Nanoparticle filtration performance of NIOSH-certified particulate air-purifying filtering facepiece respirators: evaluation by light scattering photometric and particle number-based test methods.
J Occup Environ Hyg 2012 Feb; 9(2):99-109
National Institute for Occupational Safety and Health (NIOSH) certification test methods employ charge neutralized NaCl or dioctyl phthalate (DOP) aerosols to measure filter penetration levels of air-purifying particulate respirators photometrically using a TSI 8130 automated filter tester at 85 L/min. A previous study in our laboratory found that widely different filter penetration levels were measured for nanoparticles depending on whether a particle number (count)-based detector or a photometric detector was used. The purpose of this study was to better understand the influence of key test parameters, including filter media type, challenge aerosol size range, and detector system. Initial penetration levels for 17 models of NIOSH-approved N-, R-, and P-series filtering facepiece respirators were measured using the TSI 8130 photometric method and compared with the particle number-based penetration (obtained using two ultrafine condensation particle counters) for the same challenge aerosols generated by the TSI 8130. In general, the penetration obtained by the photometric method was less than the penetration obtained with the number-based method. Filter penetration was also measured for ambient room aerosols. Penetration measured by the TSI 8130 photometric method was lower than the number-based ambient aerosol penetration values.
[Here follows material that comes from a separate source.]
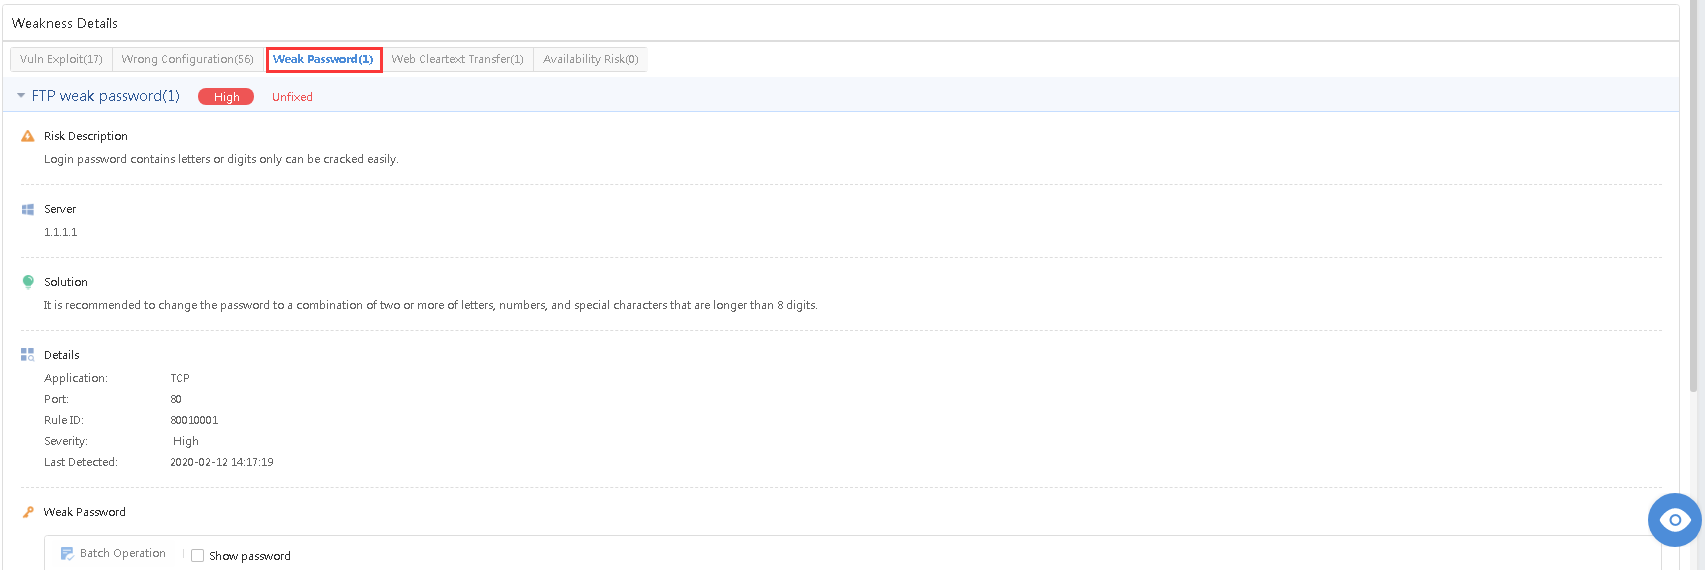This screenshot has width=1705, height=570.
Task: Click the Windows Server icon
Action: (28, 209)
Number-based monodisperse NaCl aerosol penetration measurements showed that the most penetrating particle size was in the 50 nm range for all respirator models tested, with the exception of one model at ~200 nm size. Respirator models containing electrostatic filter media also showed lower penetration values with the TSI 8130 photometric method than the number-based penetration obtained for the most penetrating monodisperse particles. Results suggest that to provide a more challenging respirator filter test method than what is currently used for respirators containing electrostatic media, the test method should utilize a sufficient number of particles <100 nm and a count (particle number)-based detector.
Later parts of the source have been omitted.